Exercise task.
Copy the entries from the line with "The image size is (783, 781)." up to and including the line with "will pyautogui.click(x=353, y=74).", swapping "Where should I click to" for "Which spot should I click to" and leaving everything else unchanged. Return only those lines.

▼

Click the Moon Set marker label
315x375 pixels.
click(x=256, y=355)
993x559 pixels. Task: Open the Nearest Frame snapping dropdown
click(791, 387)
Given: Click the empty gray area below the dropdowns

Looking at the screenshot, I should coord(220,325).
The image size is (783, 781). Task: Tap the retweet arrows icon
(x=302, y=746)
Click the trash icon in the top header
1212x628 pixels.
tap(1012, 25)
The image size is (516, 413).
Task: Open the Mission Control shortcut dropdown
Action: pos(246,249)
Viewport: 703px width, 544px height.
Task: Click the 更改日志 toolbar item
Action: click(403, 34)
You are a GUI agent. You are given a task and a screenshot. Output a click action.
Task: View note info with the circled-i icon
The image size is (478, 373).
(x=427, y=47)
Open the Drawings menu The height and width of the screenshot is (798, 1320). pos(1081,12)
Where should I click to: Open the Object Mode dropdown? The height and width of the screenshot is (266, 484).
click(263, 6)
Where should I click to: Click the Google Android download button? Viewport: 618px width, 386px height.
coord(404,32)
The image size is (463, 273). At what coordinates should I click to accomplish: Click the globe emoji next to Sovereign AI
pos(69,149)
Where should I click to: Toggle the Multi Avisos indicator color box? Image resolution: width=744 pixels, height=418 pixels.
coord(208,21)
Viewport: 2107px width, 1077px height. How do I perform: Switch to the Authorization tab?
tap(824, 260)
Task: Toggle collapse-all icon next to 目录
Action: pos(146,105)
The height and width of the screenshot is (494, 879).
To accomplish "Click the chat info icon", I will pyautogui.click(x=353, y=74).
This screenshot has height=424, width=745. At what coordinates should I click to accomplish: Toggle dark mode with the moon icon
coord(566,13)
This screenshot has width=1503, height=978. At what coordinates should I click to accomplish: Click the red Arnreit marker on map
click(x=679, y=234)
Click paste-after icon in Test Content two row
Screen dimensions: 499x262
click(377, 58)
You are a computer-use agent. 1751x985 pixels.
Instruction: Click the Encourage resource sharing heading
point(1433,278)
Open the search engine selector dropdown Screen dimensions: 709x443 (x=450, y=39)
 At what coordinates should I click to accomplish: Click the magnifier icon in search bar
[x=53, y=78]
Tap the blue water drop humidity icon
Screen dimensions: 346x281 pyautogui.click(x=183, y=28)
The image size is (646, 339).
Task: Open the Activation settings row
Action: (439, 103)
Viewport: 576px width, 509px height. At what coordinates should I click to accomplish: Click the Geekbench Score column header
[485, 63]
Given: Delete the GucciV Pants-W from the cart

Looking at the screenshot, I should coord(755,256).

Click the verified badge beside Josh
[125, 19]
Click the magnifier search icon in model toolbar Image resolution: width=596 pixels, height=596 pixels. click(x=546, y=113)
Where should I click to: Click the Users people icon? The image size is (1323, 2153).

▲

Result of the task.
The image size is (783, 781). Task: Tap the retweet arrows icon
(x=302, y=746)
Click the trash icon in the top header
1212x628 pixels.
tap(1012, 25)
The image size is (516, 413).
Task: Open the Mission Control shortcut dropdown
Action: pos(246,249)
Viewport: 703px width, 544px height.
Task: Click the 更改日志 toolbar item
Action: click(403, 34)
You are a GUI agent. You are given a task and a screenshot. Output a click action.
Task: View note info with the circled-i icon
The image size is (478, 373).
(x=427, y=47)
Open the Drawings menu The height and width of the screenshot is (798, 1320). pos(1081,12)
Which spot should I click to: Open the Object Mode dropdown? The height and width of the screenshot is (266, 484).
click(263, 6)
Which spot should I click to: Click the Google Android download button? Viewport: 618px width, 386px height.
coord(404,32)
The image size is (463, 273). At what coordinates should I click to accomplish: Click the globe emoji next to Sovereign AI
pos(69,149)
Which spot should I click to: Toggle the Multi Avisos indicator color box? Image resolution: width=744 pixels, height=418 pixels.
coord(208,21)
Viewport: 2107px width, 1077px height. How do I perform: Switch to the Authorization tab?
tap(824, 260)
Task: Toggle collapse-all icon next to 目录
Action: pos(146,105)
The height and width of the screenshot is (494, 879).
To accomplish "Click the chat info icon", I will pyautogui.click(x=353, y=74).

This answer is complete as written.